More than 5 million people in France were not registered with a regular GP in 2019, despite more than half having actively looked for one to register with, a healthcare expert has said.
Nicolas Revel, director general of social security agency Assurance Maladie, revealed the issue in an interview with specialist medical magazine Le Généraliste this week.
He said: “There have always been, over the past few years, around 10% of patients without a regular GP. In 2019, this was the case for 5.4 million patients. Of these, some of the younger and healthier patients have not tried to find one.
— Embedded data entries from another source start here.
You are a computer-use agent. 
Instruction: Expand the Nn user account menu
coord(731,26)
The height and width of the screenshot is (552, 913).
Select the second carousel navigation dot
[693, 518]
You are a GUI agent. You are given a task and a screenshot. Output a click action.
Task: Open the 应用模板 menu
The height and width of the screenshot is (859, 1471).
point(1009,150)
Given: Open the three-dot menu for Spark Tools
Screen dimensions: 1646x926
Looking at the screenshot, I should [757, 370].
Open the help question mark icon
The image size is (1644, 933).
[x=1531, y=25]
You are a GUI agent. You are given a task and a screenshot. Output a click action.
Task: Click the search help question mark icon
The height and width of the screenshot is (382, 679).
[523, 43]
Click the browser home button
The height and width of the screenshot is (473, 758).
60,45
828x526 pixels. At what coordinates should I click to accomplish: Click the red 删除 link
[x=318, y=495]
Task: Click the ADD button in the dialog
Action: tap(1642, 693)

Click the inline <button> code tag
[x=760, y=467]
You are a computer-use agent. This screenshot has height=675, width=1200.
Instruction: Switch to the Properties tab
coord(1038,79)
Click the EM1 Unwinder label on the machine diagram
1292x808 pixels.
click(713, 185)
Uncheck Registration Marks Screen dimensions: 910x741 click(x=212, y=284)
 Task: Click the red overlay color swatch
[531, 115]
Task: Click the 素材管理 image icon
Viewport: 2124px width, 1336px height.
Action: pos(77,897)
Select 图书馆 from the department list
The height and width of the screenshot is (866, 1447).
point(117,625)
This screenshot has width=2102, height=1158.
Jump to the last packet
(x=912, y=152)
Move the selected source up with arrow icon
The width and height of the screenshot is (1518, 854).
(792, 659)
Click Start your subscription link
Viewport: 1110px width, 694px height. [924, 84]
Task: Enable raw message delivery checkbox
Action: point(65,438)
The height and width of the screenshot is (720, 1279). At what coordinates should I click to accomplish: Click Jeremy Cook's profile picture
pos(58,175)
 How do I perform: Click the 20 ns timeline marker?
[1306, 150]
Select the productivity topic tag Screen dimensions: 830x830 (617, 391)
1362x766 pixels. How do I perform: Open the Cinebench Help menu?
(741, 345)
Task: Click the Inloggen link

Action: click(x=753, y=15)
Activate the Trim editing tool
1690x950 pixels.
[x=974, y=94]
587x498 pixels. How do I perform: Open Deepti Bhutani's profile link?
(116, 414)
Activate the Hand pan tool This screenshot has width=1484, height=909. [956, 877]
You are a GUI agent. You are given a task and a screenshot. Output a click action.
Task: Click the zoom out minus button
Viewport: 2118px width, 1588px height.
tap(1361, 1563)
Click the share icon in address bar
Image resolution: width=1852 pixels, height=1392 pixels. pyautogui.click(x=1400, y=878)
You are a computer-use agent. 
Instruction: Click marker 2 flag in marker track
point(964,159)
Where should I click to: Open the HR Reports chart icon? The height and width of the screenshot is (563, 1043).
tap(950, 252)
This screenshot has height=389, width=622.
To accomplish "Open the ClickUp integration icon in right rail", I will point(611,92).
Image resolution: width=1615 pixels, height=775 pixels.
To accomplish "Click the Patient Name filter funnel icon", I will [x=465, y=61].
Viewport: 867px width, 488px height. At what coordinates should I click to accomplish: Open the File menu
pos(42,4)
“But more than half of people without a regular GP are really on the hunt for a qualified practitioner, often because they haven’t been able to find one [for example] after their previous GP retired.”
Mr Revel added: “We are very alert to this situation. Among those concerned include a significant number of patients with long-term conditions, who are aged over 70, or who are suffering from a chronic illness.
“If we do nothing, this trend will inevitably grow in the next few years.”
According to a November 2019 study by consumer association UFC-Que Choisir, more than two in five (44%) of GPs in France are not currently accepting new patients.
But Mr Revel said that he would like to see GPs increasing the average number of patients on their books – the national average per GP is currently at 850 – with the help of “medical assistants” to ease the extra workload.
This is a newly-created role for the profession, Mr Revel said, with more than 500 such contracts having been signed since September 2019 (238 signed, and 271 in process).
Yet, he said that the Assurance Maladie would not look to financially penalise people who do not have a regular GP, and would instead “identify patients in this situation, and take measures to ensure they are not affected”.